At the core of this transformation are groundbreaking new approaches that are paving the way forward. While not all limitations have been overcome, recent advances have significantly improved garment fidelity and fit accuracy — key issues that previously prevented this technology from meeting user needs.

Foundational Models and Following Generation

One aspect worth reference is the remarkable evolution of the deep learning field which will continue to play out as the the leading force of innovation. As a sub-domain of Machine Learning, the growth of foundational models architectures such as the Convolutional Neural Network (CNN) coupled with the increasing computational power provided by GPUs and large volumes of data opened the door to a set of new possibilities such as human-like performance on specific tasks or the realistic generation of garments (also known as scaling laws [1]).

Traditional VTON has been accomplished by taking an in-shop garment photo and a human fashion model based on a single pose. This was soon unlocked with the development of the first Multi-Pose generation through adversarial methods [5] and diffusion models breakthrough with its first models with UNets as backbone to generate high-definition images [6]. At this stage, developments have focused on improving the quality, removal of garment warping or scaling existing models through pre-training and data adaptation. Yet, mainstream research line continues to make its stride in diffusion models.

With this comes into play key aspects in the Machine Learning field: training and inference.

  1. Training: during this stage, where model weights are adjusted to fit the given observations, the number of times the model processes the training data remains essential. During training, diffusion models rely on a critical parameter: timesteps. Despite new sampling methods like DDIM being introduced, Denoising Diffusion Probabilistic Models (DDPM) continue to be the standard approach, though they remain time-consuming.

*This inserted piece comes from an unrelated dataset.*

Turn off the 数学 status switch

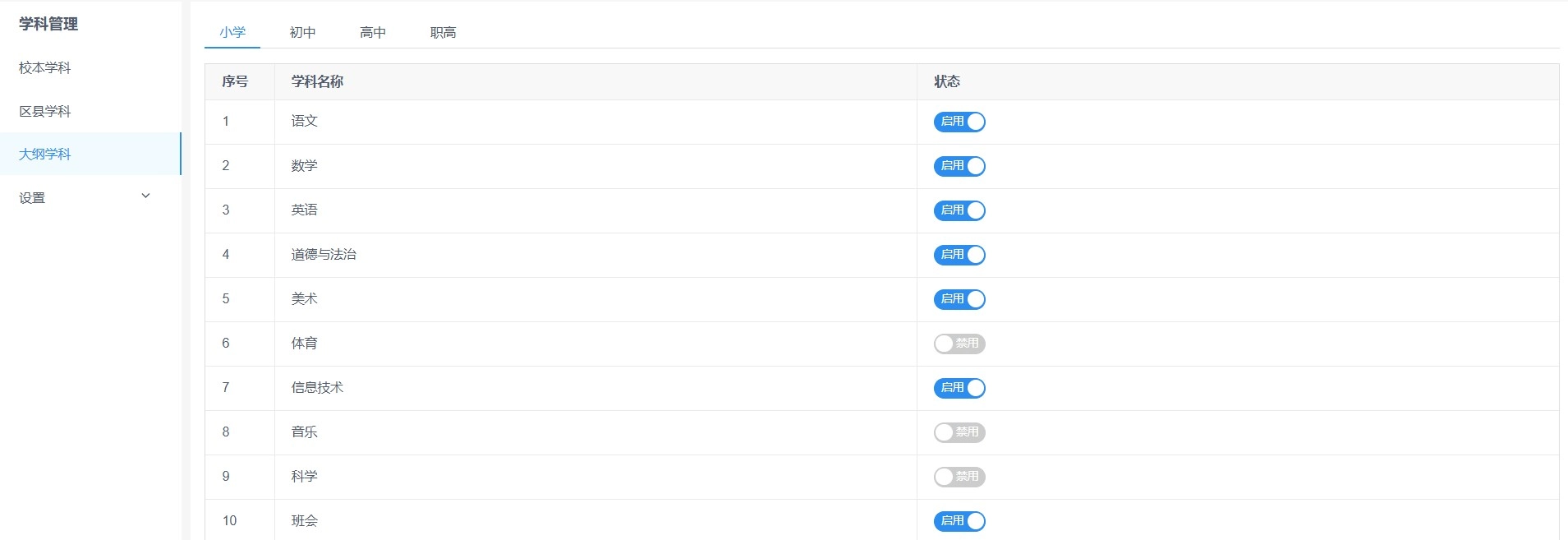pos(959,166)
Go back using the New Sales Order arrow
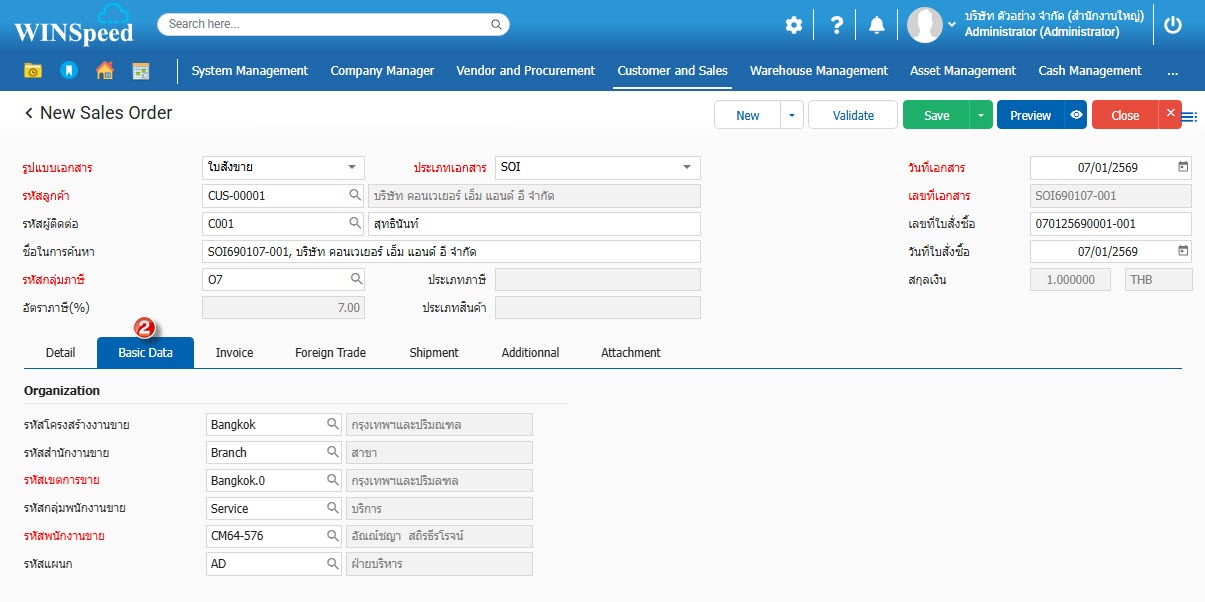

  2. Inference: While training might use 1000 steps, inference can often be done with fewer steps (50-100), though this can impact generation quality. To provide a realistic and useful implementation of the model, particularly from a user perspective, the number of steps is crucial. Although significantly faster than training, inference time is still considerable.

Rapid model iteration demands shorter experimentation cycles to accelerate innovation, and this principle extends to user experience. While users may tolerate brief waiting periods of 20 seconds, the challenge deepens as initial generated images often contain imperfections. This has sparked interest in developing efficient search strategies during inference to ensure optimal results before user presentation [4].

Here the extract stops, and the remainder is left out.